What Marx got wrong about religion

Aug 6, 2019 by

by Stephen Bullivant, Catholic Herald:

Due to circumstances beyond my control (and, as swiftly transpired, my doctor’s), I’ve spent the past week filling myself with opiates. Not, I grant you, a situation devoutly to be wished. But equally, not one without its recompenses either. For the intrepid scholar of atheism, you see, systematically dulling one’s senses with codeine offers opportunities for serious fieldwork – indeed, for participant observation. Religion, after all, “is the opiate of the people” (das Opium des Volkes): a Reader’s Digest-worthy Quotable Quote if ever there was one (not that, mystifyingly, they tend to feature much Marx).

This enduring and influential metaphor owes much of its force to its clear and arresting imagery. Conjuring up images of opium dens and heroin needles, “religion” is depicted here as addictive and damaging: a devastating social malady, cynically peddled to the weak by miscreants seeking profit and power. At least, that is what “opiate of the people” has come, more or less universally, to mean. Oddly and importantly, though, it is not at all what Marx himself meant by the phrase.

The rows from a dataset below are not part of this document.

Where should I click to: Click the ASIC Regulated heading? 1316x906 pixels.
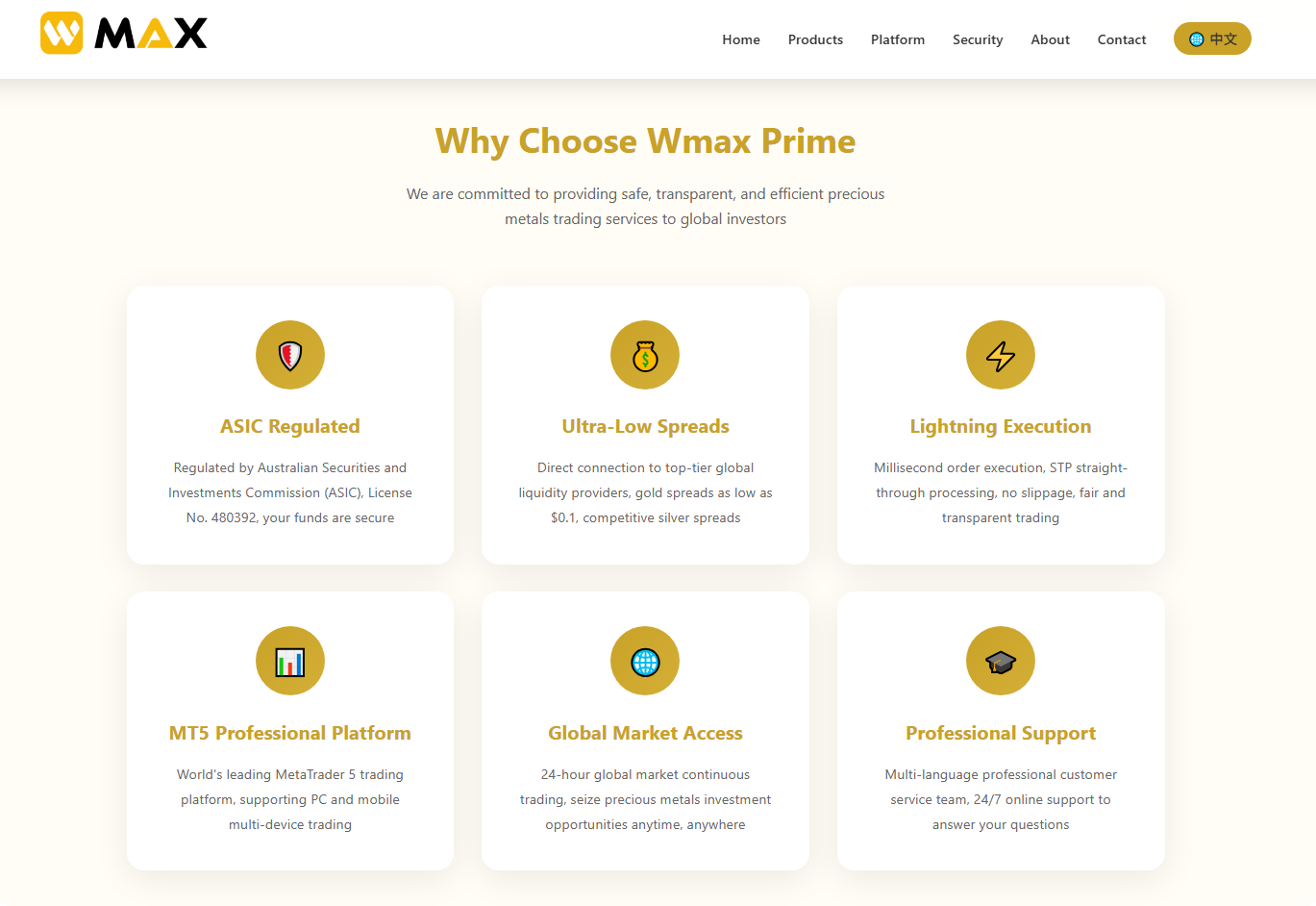tap(290, 426)
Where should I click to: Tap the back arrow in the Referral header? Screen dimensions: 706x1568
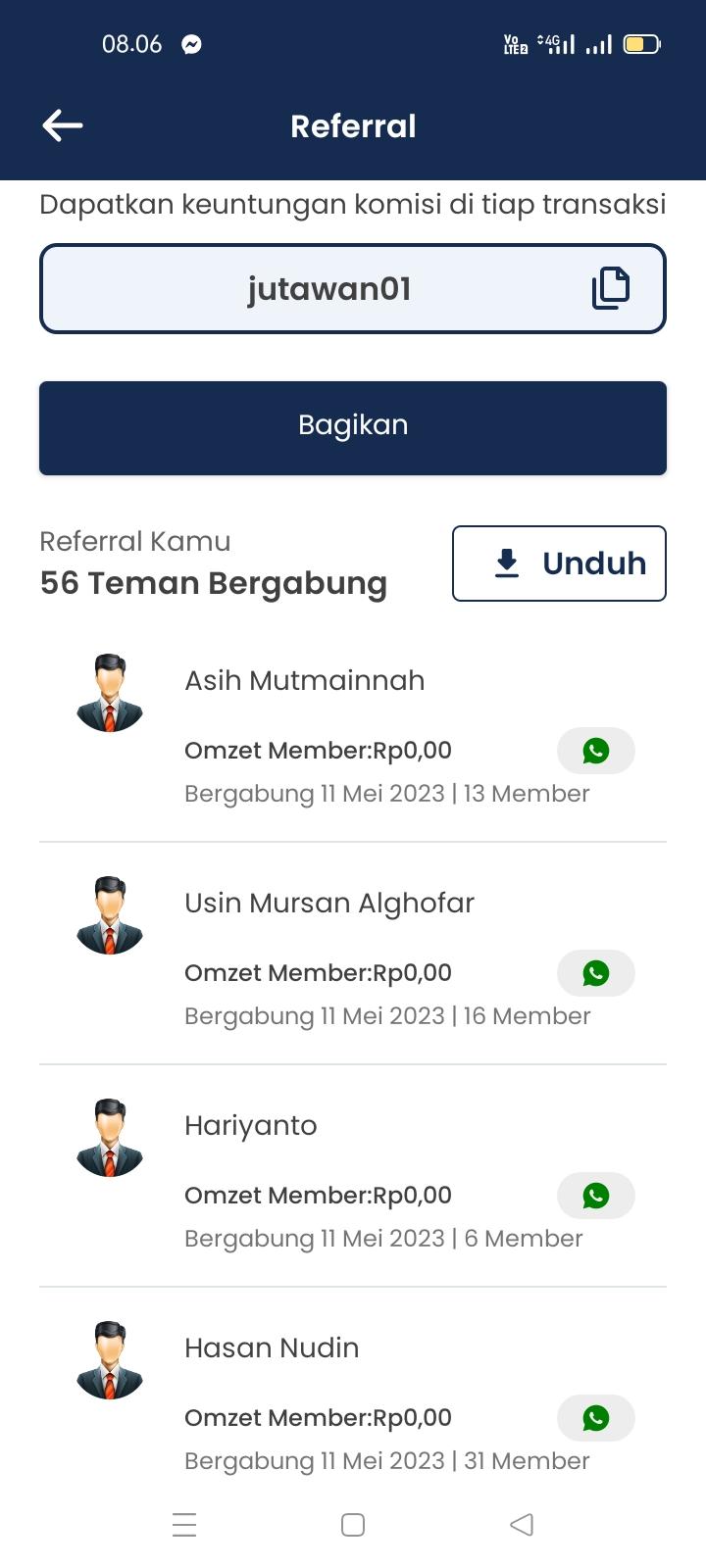[63, 125]
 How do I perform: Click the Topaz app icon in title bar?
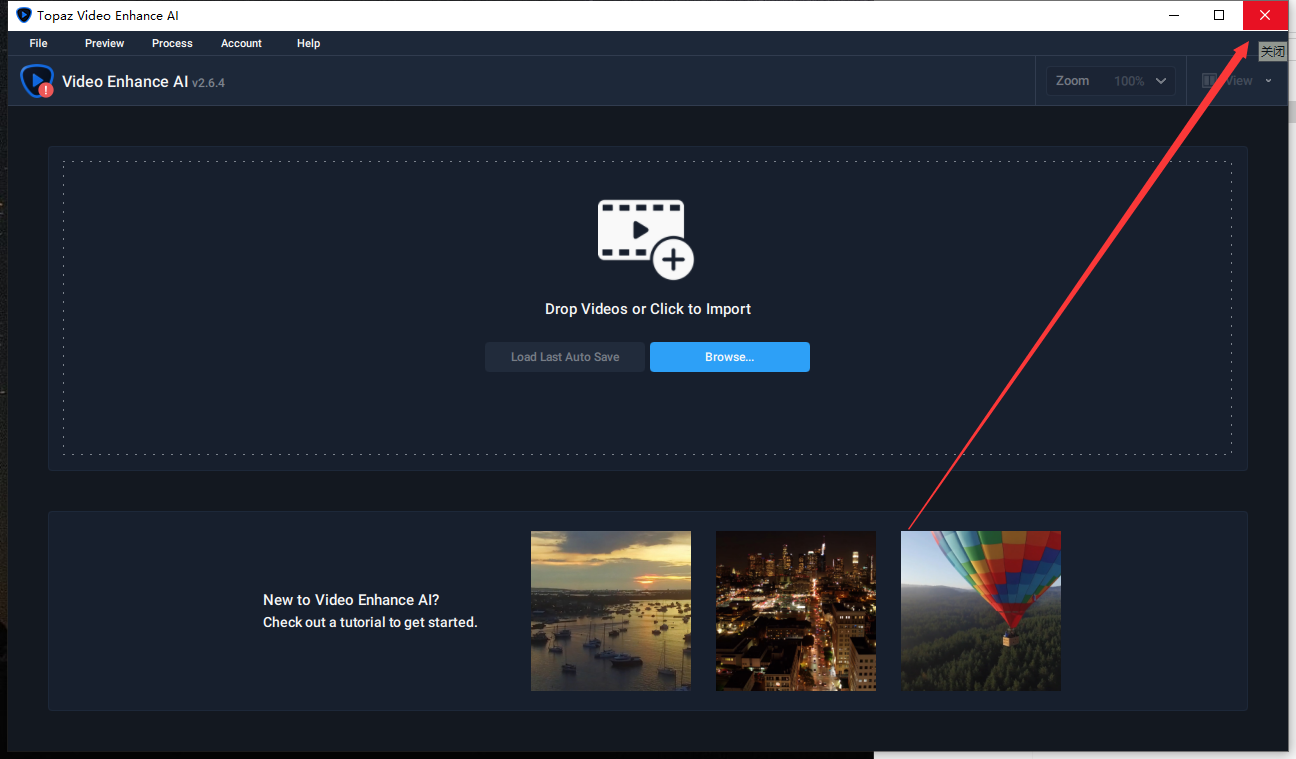click(x=24, y=15)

First off, Marx was writing in the 1840s (the famous passage comes from his otherwise fairly forgettable Contribution to the Critique of Hegel’s Philosophy of Right, published in 1843). Opium and its derivatives were held in high regard for their medicinal properties. Indeed, according to the scholar Andrew McKinnon: “Medicine, not recreational use, was the most common use for opium in the first half of the 19th century, and opium was a medicine of utmost significance; in the 1840s its importance is perhaps best compared with that of penicillin in the 20th century.”